* Passage:
···

So That's terrifying, too, because, do you decide as a practitioner to take on or inherit a case that you don't know if it's gonna put you in a sticky situation or not. So, I mean, I don't know. Dentistry can just be scary.
Ioannidou: [00:07:40] Dentistry is scary. And you, you know, you have to balance between the responsibility that you have towards the patient. You know, a patient with a problem that you have to, you feel that you have to treat, but on the other hand, as you said, you inherit someone else's mess.
Ellis: [00:07:55] And that is scary because you have no idea what you're like getting. I don't know what you put on that. I don't know what is underneath that crown.
Like I have no idea. And then I'm responsible for this. Did I inform the patient ahead of time? Like, Hey, I don't know what I'm about to see. When you're coming right out of school. A lot of times you don't tell the patient enough information, right?
Wright: [00:08:15]Do you feel like it's because you haven't developed that skill?
Definitely. You haven't developed that language. Developed that like it's on auto. It's like automatic for you to think to say, okay, this, this, this, this, this.
Ellis: [00:08:26] Well, with competence comes confidence, right? And so you're just not competent enough really. Cause you're like, I'm just now getting out of school. I understand the basics, but I haven't had enough of these procedures to be competent. And so therefore I can walk into a room now. I've been 14 years in the game, so my confidence is there, right?

···

Entries of collected data
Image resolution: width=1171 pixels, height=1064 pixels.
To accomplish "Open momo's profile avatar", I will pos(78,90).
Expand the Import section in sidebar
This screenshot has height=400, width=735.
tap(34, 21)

···

* Exercise requirements:
A: From the conversation about dentistry, extract the words from "Ioannidou: [00:07:40] Dentistry" to "someone else's mess.".
B: Write what comes next in the conversation about dentistry, picking up after its final sentence.
The lines have no connection to the conversation about dentistry.

* Your responses:
A:
Ioannidou: [00:07:40] Dentistry is scary. And you, you know, you have to balance between the responsibility that you have towards the patient. You know, a patient with a problem that you have to, you feel that you have to treat, but on the other hand, as you said, you inherit someone else's mess.

B:
Ioannidou: [00:08:45] Probably also the training that we get is not that much towards appropriate communication with the patient.
Ellis: [00:08:52] Correct.
Ioannidou: [00:08:53] Very technical, but not advanced in communication. So you go out there exposed in the first year and you're like, so where do I start?
Wright: [00:09:00] What do I do?
Ellis: [00:09:02] And, and the lack of understanding your own personal identity is important, right? And it took me probably till year six, where I went and had the opportunity to shadow one of the top cosmetic dentists in New York. And I got a chance not just to see him technically, but to see how he operated with his patients, his temperament, his flow.
Now, this is an older white Jewish guy, right? So his, his environment, how he interacted with patients was going to be totally different than this black girl from Kansas, right? But what I saw was his authenticity. What I saw was his ability to connect. And what it taught me was is, don't try to be him because he's amazing in his own right.
Become yourself. And that also, I think, helps. You don't know how to be your own authentic self yet because you're just kind of figuring out dentistry as a whole. Right?
Wright: [00:09:54] Yeah. Like how to be a doctor altogether. Right. A doctor. You know what I mean? Yeah. How to even be a leader, right?
Ellis: [00:09:59] Correct. Correct.
Exactly.
Ioannidou: [00:10:00] Yeah. I mean, did you have any scary stories?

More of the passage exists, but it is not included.